Portfolio manager comments — Q1 2025
US market rates fell during Q4 2024, while European and Swedish rates rose, despite rate cuts by both the European Central Bank (ECB) and the Riksbank.
Economic and political uncertainty increased, particularly with the weaker economic signals from the US. At the same time, inflation began to rise from already high levels, which raised concerns about stagflation. This led to a decline in interest rates in the US, while more positive outlooks in Europe that previously had very low expectations, resulted in relatively stable short-term rates.
An increase in defense investments within Europe and Sweden meant stronger growth and increased borrowing needs, which led to a rise in long-term interest rates in Europe.

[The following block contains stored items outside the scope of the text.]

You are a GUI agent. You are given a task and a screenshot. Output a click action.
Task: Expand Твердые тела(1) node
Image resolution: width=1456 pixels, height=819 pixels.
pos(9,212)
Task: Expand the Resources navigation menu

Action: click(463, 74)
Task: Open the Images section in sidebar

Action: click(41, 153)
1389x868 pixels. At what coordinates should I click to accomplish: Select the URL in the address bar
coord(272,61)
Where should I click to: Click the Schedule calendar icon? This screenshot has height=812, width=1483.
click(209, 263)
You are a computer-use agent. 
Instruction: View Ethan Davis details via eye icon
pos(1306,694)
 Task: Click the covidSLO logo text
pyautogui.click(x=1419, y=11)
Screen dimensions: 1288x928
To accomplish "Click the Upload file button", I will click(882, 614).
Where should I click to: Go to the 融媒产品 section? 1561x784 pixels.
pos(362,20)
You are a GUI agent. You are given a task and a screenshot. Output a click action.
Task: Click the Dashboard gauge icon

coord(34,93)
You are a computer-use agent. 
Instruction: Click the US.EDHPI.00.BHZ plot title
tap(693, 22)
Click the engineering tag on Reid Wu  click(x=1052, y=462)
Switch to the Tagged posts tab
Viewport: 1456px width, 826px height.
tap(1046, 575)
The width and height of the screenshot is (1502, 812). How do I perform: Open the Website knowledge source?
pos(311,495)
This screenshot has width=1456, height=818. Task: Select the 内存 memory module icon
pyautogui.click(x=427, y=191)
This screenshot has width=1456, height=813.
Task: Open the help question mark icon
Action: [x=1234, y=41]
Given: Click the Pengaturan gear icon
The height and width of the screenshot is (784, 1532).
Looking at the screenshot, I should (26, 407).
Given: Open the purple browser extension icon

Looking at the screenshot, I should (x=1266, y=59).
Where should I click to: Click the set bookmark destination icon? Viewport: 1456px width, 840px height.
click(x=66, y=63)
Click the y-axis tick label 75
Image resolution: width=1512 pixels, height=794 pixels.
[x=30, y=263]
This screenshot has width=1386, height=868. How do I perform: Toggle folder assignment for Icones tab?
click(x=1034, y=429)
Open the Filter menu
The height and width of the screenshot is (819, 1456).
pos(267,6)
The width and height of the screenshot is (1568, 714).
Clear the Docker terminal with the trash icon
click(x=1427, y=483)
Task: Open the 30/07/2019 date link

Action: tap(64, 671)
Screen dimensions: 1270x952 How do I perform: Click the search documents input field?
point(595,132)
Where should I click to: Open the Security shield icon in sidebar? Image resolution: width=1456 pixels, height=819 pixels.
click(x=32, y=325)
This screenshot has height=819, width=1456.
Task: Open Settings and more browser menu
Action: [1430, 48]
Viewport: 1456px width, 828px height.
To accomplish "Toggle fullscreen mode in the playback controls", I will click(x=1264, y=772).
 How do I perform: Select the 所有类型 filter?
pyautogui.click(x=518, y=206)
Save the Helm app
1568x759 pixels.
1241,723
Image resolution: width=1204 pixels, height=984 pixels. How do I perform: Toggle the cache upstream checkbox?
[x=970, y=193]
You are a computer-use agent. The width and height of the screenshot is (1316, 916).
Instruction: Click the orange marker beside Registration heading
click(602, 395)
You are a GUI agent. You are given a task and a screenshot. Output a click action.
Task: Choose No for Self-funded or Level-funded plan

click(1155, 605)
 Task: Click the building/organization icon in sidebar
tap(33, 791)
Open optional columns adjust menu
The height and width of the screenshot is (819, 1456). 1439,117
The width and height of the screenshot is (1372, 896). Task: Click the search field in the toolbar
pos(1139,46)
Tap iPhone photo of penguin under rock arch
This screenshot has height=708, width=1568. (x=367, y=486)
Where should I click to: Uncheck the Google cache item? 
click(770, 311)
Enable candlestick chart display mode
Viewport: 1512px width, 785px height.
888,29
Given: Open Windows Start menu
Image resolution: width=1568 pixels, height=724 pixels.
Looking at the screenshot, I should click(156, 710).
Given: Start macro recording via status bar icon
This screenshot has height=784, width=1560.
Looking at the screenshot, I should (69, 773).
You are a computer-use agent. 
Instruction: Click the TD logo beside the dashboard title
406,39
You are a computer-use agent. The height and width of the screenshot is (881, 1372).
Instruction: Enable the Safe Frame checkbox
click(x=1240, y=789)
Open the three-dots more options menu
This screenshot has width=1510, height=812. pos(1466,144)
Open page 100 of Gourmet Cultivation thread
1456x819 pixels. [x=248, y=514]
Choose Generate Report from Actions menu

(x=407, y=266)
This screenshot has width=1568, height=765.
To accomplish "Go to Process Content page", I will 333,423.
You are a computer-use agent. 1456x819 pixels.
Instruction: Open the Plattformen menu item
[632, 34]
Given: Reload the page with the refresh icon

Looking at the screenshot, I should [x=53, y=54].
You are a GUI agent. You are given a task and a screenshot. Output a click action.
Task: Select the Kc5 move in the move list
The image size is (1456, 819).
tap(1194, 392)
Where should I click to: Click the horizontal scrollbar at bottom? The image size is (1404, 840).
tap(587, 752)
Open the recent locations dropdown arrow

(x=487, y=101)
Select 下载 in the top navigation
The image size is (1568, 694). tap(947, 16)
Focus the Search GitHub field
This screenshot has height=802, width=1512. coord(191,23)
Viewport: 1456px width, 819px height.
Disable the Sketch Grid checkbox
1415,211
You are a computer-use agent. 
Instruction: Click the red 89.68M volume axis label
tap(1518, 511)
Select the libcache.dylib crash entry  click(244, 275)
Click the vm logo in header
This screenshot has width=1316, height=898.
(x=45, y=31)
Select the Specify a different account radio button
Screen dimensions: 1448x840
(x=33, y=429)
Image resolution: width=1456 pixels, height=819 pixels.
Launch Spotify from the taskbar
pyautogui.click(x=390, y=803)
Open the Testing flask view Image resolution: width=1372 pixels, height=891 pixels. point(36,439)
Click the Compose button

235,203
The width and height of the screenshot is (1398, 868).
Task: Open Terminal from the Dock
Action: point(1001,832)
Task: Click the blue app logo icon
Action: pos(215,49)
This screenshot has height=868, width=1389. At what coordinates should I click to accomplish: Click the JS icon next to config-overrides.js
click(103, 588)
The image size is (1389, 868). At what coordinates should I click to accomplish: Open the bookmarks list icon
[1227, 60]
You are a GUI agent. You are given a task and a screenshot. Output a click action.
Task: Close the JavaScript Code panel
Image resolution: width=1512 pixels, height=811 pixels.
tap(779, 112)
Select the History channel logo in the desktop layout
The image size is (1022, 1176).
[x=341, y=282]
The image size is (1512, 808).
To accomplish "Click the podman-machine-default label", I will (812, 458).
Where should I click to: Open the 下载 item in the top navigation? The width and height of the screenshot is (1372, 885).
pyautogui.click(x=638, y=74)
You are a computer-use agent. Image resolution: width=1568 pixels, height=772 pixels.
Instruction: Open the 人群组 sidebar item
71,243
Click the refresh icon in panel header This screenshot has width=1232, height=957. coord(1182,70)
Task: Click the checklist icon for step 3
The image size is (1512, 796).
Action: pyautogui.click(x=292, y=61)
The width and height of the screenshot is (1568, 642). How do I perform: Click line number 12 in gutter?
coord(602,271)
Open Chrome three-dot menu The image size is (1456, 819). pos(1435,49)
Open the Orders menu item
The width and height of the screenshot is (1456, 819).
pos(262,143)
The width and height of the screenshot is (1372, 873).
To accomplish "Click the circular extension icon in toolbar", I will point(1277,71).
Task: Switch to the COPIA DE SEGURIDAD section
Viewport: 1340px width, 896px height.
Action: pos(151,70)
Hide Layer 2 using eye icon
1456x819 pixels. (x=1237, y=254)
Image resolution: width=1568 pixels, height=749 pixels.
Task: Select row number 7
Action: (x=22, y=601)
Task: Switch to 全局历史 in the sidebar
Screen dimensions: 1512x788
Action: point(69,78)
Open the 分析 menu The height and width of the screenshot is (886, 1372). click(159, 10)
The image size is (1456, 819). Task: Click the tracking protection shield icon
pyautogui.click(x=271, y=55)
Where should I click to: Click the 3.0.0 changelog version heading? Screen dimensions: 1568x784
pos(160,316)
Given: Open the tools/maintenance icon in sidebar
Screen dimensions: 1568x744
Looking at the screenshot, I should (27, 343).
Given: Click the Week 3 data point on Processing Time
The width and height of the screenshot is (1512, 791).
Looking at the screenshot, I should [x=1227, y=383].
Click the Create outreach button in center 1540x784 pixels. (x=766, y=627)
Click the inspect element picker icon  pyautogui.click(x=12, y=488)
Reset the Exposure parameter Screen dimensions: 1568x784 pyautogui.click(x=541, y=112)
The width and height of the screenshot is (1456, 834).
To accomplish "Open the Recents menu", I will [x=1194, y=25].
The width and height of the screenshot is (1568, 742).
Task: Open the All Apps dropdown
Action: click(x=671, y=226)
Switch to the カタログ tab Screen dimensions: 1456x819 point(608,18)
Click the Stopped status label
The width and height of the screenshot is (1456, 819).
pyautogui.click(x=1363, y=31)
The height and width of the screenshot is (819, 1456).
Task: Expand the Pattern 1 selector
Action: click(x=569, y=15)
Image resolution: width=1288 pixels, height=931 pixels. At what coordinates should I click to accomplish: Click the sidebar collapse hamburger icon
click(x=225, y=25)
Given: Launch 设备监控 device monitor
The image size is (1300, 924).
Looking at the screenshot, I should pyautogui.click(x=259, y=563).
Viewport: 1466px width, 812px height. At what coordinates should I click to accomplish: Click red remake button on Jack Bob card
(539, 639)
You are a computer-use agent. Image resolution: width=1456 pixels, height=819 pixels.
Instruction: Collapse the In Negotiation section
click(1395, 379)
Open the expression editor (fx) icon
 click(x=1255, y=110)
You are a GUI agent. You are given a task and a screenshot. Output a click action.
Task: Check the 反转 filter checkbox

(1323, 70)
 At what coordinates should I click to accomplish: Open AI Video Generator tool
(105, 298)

During 2025, the fund has been positioned for lower US medium-term interest rates and a steeper yield curve between two and ten years in the US, Europe and Sweden, which benefited returns during Q1.
In January we opened a tactical position for a higher two-year yield in Sweden relative to Europe based on our assessment that the Riksbank had reached the end of its cycle of interest rate cuts, while the ECB is expected to continue. The position performed well and was closed in March when the target level was reached.
The fund’s positions in corporate bonds also contributed positively to returns due to a stable credit market.
The fund’s exposure to emerging market bonds had a negative impact on returns, primarily due to the strength of the SEK. However, the negative impact was mitigated by the fund’s foreign exchange positions for a stronger SEK against the USD, EUR, and GBP.